The next section imports the necessary modules, validates the number of arguments received, and sets up a list for storing hosts found to be live:

import sys 
from scapy.all import *

if len(sys.argv) !=3:
    print "usage: %s start_ip_addr end_ip_addr" % (sys.argv[0])
    sys.exit(0)

livehosts=[]

We then compile a regular expression that will check that the IP addresses are valid. This not only checks the format of the string, but also that it exists within the IPv4 address space. This compiled regular expression is then used to match against the supplied arguments:

#IP address validation
ipregex=re.compile("^([0-9]|[1-9][0-9]|1[0-9][0-9]|2[0-4][0- 9]|25[0-5])\.([0-9]|[1-9][0-9]|1[0-9][0-9]|2[0-4][0-9]|25[0- 5])\.([0-9]|[1-9][0-9]|1[0-9][0-9]|2[0-4][0-9]|25[0-5])\.([0- 9]|[1-9][0-9]|1[0-9][0-9]|2[0-4][0-9]|25[0-5])$")

if (ipregex.match(sys.argv[1]) is None):
  print "Starting IP address is invalid"
  sys.exit(0)
if (ipregex.match(sys.argv[1]) is None):
  print "End IP address is invalid"
  sys.exit(0)

Once the IP addresses have been validated, then further checks are carried out to ensure that the range supplied is a valid range and to assign the variables that will be used to set the parameters for the loop:

iplist1 = sys.argv[1].split(".")
iplist2 = sys.argv[2].split(".")

if not (iplist1[0]==iplist2[0] and iplist1[1]==iplist2[1] and iplist1[2]==iplist2[2])
  print "IP addresses are not in the same class C subnet"
  sys.exit(0)

if iplist1[3]>iplist2[3]:
  print "Starting IP address is greater than ending IP address"
  sys.exit(0)

networkaddr = iplist1[0]+"."+iplist1[1]+"."+iplist[2]+"."

start_ip_last_octet = int(iplist1[3])
end_ip_last_octet = int(iplist2[3])

The next part of the script is purely informational and can be omitted. It will print out the IP address range to be pinged or, in the case of both arguments supplied being equal, the IP address to be pinged:

if iplist1[3]<iplist2[3]:
  print "Pinging range "+networkaddr+str(start_ip_last_octet)+"- "+str(end_ip_last_octet)
else
  print "Pinging "+networkaddr+str(startiplastoctect)+"\n"

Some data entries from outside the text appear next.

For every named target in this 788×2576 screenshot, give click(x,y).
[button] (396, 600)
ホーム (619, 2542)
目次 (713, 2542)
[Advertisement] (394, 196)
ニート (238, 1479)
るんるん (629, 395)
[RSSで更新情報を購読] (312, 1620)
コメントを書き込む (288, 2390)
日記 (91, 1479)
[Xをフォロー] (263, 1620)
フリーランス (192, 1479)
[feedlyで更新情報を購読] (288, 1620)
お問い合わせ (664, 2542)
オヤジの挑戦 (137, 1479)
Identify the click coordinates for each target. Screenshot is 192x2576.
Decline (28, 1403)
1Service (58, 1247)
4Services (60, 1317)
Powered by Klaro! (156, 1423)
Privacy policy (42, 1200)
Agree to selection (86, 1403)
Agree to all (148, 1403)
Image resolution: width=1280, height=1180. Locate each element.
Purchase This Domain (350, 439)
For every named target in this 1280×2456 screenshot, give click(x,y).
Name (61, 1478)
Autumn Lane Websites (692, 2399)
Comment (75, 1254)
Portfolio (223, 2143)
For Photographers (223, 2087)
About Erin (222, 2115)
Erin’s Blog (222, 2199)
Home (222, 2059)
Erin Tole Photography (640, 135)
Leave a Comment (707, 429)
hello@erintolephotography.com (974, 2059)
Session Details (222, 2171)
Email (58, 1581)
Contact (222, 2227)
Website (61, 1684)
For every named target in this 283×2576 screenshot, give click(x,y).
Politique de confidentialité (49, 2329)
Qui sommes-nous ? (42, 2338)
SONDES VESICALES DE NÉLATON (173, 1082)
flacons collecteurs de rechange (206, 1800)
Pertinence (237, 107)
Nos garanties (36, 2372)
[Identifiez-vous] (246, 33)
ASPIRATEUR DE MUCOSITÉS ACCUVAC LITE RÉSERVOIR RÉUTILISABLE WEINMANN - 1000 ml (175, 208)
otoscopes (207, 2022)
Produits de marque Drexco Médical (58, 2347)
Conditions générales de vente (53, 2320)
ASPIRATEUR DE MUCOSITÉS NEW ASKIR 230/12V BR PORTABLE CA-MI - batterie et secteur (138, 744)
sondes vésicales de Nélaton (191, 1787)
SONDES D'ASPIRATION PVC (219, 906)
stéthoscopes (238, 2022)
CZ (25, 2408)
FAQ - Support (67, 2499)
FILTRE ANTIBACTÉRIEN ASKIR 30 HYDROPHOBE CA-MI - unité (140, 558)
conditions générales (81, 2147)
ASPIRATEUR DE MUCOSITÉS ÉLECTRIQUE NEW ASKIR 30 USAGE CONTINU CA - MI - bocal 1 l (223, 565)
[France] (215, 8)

We then enter the loop and start by creating an ICMP packet:

for x in range(start_ip_last_octet, end_ip_last_octet+1)
  packet=IP(dst=networkaddr+str(x))/ICMP()

After that, we use the sr1 command to send the packet and receive one packet back:

response = sr1(packet,timeout=2,verbose=0)

Finally, we check that a response was received and that the response code was 0. The reason for this is because a response code of 0 represents an echo reply. Other codes may be reporting an inability to reach the destination. If a response passes these checks, then the IP address is appended to the livehosts list:

if not (response is None):
    if  response[ICMP].type==0:
      livehosts.append(networkaddr+str(x))

If live hosts have been found, then the script will then print out the list.